Lead Investigator: Itsuki Osawa, Columbia University Irving Medical Center
Title of Proposal Research: Optimized timing of empagliflozin use for cardiorenal protection: a post-hoc analysis of the EMPA-REG OUTCOME, EMPEROR-REDUCED, and EMPEROR-PRESERVED clinical trials
Vivli Data Request: 10121
Funding Source: None
Potential Conflicts of Interest: None
Summary of the Proposed Research:
Heart failure (HF) remains a significant cause of morbidity (illness) and mortality (death) worldwide, affecting approximately 6.2 million adults in the United States alone. In fact, heart failure was listed on 379,800 death certificates in 2018, accounting for 13.4 % of all recorded deaths. Empagliflozin is a medicine used to treat diabetes – a condition in which blood sugar levels are too high. It works by reducing the amount of glucose (sugar) that is returned to the blood by the kidneys, known as renal glucose reabsorption. The EMPA-REG OUTCOME clinical trial demonstrated the ability of empagliflozin to reduce rates of cardiovascular death and HF as well as to treat diabetes.
In several subsequent studies, empagliflozin has been shown to have beneficial effects in patients with HF. In patients with HF, both the EMPEROR-REDUCED and EMPEROR-PRESERVED studies showed that empagliflozin significantly reduced the risk of cardiovascular death, HF and major renal (kidney) events. The EMPA KIDNEY study also showed that empagliflozin was able to reduce the risk of progression of kidney disease or cardiovascular death compared to placebo (a treatment with no active ingredients). Although these studies confirm the therapeutic efficacy and safety of empagliflozin, there is still a lack of knowledge regarding the optimal timing of empagliflozin use for cardiorenal protection (e.g., earlier is better or timing does not affect treatment efficacy).

★ ★ ★

- **Exercise requirements**
1. Retype the empagliflozin proposal above from "In several subsequent" to "affect treatment efficacy).".
2. Extend the empagliflozin proposal above, picking up right after its final sentence.

[Dataset items]
★ ★ ★

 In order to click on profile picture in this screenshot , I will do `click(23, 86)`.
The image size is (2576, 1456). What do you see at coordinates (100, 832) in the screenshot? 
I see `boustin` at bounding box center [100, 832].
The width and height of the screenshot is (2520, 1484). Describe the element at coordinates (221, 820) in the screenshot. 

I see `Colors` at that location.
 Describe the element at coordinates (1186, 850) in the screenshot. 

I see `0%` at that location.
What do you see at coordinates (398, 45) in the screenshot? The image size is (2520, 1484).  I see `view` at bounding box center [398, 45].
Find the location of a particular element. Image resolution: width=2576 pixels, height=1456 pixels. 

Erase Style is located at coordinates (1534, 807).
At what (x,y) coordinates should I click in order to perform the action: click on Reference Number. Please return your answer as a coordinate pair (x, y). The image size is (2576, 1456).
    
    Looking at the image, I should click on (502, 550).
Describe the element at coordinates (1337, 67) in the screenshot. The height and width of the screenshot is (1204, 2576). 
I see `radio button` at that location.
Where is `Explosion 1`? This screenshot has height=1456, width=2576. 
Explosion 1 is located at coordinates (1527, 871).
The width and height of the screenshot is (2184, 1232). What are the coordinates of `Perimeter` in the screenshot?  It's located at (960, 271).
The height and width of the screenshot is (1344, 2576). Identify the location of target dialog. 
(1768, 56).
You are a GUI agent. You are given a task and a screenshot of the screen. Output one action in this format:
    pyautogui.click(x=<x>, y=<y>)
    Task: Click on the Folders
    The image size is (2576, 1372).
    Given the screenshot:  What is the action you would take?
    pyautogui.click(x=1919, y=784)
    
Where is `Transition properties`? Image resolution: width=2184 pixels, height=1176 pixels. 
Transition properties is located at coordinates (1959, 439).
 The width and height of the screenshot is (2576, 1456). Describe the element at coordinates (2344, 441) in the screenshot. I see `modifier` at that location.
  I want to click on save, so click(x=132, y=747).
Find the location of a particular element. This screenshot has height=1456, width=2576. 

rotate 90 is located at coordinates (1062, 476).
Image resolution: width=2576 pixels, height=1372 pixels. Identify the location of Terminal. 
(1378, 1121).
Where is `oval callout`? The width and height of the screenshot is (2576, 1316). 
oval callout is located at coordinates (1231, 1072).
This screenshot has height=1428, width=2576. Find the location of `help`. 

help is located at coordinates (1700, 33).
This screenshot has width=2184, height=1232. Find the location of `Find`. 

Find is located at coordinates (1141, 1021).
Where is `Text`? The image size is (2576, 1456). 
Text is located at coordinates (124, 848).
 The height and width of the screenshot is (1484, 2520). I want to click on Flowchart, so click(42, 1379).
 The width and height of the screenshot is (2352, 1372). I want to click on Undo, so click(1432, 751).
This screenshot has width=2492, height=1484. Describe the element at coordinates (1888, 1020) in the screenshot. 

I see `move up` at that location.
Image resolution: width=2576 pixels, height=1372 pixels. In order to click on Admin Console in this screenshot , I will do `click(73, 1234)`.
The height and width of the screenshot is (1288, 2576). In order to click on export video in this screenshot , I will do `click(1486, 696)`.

★ ★ ★

- **Results**
1.
In several subsequent studies, empagliflozin has been shown to have beneficial effects in patients with HF. In patients with HF, both the EMPEROR-REDUCED and EMPEROR-PRESERVED studies showed that empagliflozin significantly reduced the risk of cardiovascular death, HF and major renal (kidney) events. The EMPA KIDNEY study also showed that empagliflozin was able to reduce the risk of progression of kidney disease or cardiovascular death compared to placebo (a treatment with no active ingredients). Although these studies confirm the therapeutic efficacy and safety of empagliflozin, there is still a lack of knowledge regarding the optimal timing of empagliflozin use for cardiorenal protection (e.g., earlier is better or timing does not affect treatment efficacy).

2.
In this context, our proposed study aims to determine the optimal timing of empagliflozin initiation using machine learning (ML)-based algorithms. ML approaches have the potential to overcome the limitations of traditional analysis (e.g., pre-specified subgroup analysis) and hypothetically identify the optimal timing of empagliflozin use (e.g., from early to late disease stages). Our hypothesis is that the earlier empagliflozin is initiated, the greater the long-term effect on cardiorenal protection. This information may be useful to guide clinicians in prescribing empagliflozin at the right time to maximize its potential.
Requested Studies:
A Phase III, Multicentre, International, Randomised, Parallel Group, Double Blind Cardiovascular Safety Study of BI 10773 (10 mg and 25 mg Administered Orally Once Daily) Compared to Usual Care in Type 2 Diabetes Mellitus Patients With Increased Cardiovascular Risk
Data Contributor: Boehringer Ingelheim
Study ID: NCT01131676
Sponsor ID: 1245.25
A Phase III Randomised, Double-blind Trial to Evaluate Efficacy and Safety of Once Daily Empagliflozin 10 mg Compared to Placebo, in Patients With Chronic Heart Failure With Preserved Ejection Fraction (HFpEF)
Data Contributor: Boehringer Ingelheim
Study ID: NCT03057951
Sponsor ID: 1245.110
A Phase III Randomised, Double-blind Trial to Evaluate Efficacy and Safety of Once Daily Empagliflozin 10 mg Compared to Placebo, in Patients With Chronic Heart Failure With Reduced Ejection Fraction (HFrEF)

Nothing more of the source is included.